Als die Bücher auf dem Kindle angekommen waren, stellte ich fest, dass ich jetzt bei allen als Autor eingetragen war. Ausser bei der ersten Datei, die ich als Test alleine geschickt hatte. Bei dieser hatte die App die Autorin korrekt aus den Metadaten erkannt und eingesetzt. Verarbeitet man ganze Chargen kann die App das nicht und setzt den registrierten Benutzer als Autor ein. Es müssen somit alle Bücher einzeln versandt werden. Nicht schön.
Das Erlebnis
Bisher stellen sich eReader als Papierersatz dar. Anstatt nur ein Buch dabei zu haben, können wir Hunderte mit uns rumschleppen – und das nimmt weniger Platz weg und wiegt nicht so viel wie ein Taschenbuch. Praktisch. Aber noch nicht mehr. Einen Preisvorteil gegenüber gedruckten Büchern haben wir bisher für deutsche Bücher noch nicht
Lesen mit eReadern oder entsprechenden Apps im Web und auf Geräten wie Smartphones und Tablets kann mehr sein, als auf irgendeiner Parkbank sitzend alleine vor sich hin Buchstaben zu erkennen. Lesen kann ein soziales Erlebnis sein, wie es Theater, Oper, Kino schon immer waren. Der völlig überraschende und so noch nie dagewesene Erfolg der Harry-Potter-Romane von J.K. Rowling hat eine ganze Menge damit zu tun, dass Menschen etwas gemeinsam hatten.
Der böse Zyniker sagt: Klar, Hauptsache der Meute folgen und alles mitmachen, nur um dazu zu gehören.
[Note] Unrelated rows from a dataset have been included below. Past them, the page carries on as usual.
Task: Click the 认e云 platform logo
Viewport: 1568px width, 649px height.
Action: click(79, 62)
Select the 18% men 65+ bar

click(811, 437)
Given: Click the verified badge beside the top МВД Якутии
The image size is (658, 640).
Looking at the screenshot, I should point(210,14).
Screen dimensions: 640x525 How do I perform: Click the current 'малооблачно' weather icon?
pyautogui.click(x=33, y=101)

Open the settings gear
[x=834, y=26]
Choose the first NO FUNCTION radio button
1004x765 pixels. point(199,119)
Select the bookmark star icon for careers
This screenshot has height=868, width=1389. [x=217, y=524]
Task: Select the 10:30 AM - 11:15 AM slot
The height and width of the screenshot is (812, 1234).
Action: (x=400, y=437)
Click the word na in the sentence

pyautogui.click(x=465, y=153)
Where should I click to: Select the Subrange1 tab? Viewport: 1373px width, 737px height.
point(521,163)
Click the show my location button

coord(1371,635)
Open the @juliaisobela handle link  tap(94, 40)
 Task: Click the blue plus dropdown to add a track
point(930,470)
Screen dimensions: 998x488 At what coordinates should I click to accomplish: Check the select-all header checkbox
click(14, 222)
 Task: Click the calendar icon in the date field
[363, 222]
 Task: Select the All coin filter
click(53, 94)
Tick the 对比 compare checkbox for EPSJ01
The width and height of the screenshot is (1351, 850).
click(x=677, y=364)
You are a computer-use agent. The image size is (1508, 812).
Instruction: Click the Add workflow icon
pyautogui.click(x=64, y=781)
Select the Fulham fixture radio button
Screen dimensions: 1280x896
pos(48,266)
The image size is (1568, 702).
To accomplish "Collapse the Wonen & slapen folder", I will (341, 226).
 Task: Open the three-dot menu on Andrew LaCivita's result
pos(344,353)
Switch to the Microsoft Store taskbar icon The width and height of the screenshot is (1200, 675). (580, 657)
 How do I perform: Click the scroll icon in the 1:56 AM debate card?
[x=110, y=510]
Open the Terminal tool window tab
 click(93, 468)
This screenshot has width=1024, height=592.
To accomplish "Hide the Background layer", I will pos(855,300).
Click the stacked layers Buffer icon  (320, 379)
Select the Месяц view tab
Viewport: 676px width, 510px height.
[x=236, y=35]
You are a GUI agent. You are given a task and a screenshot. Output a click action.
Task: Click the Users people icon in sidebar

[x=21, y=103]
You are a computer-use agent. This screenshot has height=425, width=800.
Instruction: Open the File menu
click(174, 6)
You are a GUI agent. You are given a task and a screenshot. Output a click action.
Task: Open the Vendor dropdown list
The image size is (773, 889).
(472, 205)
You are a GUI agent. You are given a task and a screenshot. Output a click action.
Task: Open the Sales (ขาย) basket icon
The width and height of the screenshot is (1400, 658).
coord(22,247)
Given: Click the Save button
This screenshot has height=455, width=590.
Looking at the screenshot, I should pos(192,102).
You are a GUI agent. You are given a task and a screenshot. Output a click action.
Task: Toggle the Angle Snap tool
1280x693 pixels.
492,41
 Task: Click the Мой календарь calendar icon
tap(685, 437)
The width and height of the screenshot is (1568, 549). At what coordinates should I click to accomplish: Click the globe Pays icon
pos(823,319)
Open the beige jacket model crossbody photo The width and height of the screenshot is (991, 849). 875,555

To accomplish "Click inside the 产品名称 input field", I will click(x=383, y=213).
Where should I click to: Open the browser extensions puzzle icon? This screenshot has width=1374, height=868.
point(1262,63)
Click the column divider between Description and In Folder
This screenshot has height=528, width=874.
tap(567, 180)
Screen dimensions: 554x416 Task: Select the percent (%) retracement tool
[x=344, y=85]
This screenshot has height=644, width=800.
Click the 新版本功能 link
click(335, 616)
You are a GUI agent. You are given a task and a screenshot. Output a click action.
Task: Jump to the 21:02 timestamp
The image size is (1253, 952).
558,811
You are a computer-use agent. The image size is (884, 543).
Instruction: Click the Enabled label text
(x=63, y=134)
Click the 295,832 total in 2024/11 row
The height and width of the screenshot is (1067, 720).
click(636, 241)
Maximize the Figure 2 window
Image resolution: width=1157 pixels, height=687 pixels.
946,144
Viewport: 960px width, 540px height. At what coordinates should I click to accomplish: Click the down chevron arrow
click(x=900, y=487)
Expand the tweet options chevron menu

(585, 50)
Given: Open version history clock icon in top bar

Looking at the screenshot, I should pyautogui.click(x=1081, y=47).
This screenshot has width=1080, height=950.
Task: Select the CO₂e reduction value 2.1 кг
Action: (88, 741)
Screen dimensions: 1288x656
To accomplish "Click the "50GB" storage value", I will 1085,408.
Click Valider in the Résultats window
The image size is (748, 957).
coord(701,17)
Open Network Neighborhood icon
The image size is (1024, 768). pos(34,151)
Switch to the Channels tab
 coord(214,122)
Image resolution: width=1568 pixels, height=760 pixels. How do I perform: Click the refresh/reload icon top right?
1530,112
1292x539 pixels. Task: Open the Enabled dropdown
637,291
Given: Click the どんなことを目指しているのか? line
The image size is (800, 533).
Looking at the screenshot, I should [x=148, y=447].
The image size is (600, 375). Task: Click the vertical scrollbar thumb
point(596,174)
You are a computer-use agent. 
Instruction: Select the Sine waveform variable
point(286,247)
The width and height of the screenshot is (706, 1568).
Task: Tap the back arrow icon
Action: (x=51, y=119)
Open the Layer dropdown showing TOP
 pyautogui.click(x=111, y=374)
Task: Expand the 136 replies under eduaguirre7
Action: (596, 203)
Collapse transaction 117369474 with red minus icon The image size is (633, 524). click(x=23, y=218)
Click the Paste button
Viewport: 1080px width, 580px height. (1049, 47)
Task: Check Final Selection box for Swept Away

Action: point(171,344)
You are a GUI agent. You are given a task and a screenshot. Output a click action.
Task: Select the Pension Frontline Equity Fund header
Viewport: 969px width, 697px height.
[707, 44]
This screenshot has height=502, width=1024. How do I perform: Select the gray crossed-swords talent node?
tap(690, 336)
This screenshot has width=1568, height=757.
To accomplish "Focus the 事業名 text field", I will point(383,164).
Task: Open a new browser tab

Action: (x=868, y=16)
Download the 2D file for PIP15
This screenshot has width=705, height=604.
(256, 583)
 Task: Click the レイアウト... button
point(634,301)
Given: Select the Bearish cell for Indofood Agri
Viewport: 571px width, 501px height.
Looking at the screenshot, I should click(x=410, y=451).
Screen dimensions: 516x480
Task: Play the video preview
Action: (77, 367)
Das erklärt sicher so manch unlesbaren Bestseller, den das Feuilleton in glühenden Worten bespricht. Rowlings Bücher wurden aber nicht nur gekauft und ins Regal gestellt, sie wurden und werden gelesen. Die Menschen reden drüber, sie schreiben dazu – von Notizen und Rezensionen bis zu Fan Fiction.
Dieses Potenzial müssen eReader aufschliessen. Dazu müssen sie noch einfacher zu bedienen sein, zu einem Alltagsgegenstand werden, über den man sich kaum Gedanken macht. Technisch sollten sie in absehbarer Zeit auf Kabelverbindungen verzichten können. Voraussetzung dafür sind induktives Laden und eine gut ausgebaute, bezahlbare Netzinfrastruktur, z.B. mit öffentlichen WLANs.
Ich will Bücher auf sie laden, die mir dann nicht nur auf einem Gerät, sondern per Cloud-Dienst auf allen Geräten zur Verfügung stehen.
Ich will sie ganz einfach managen können.
Ich will mich jederzeit einfach mit anderen über das Gelesene austauschen können.
Ich will Sicherungskopien gekaufter Werke machen können, um diese auch dann lesen zu können, wenn ich mein Konto beim Geschäft schliesse oder auf andere Hardware umsteige.
Ich will mich nicht anstrengen müssen, um die Vorgaben der Verkäufer und Ingenieure zu erfüllen; ich will meine Energie ins Lesen stecken [individuell und sozial, passiv und aktiv].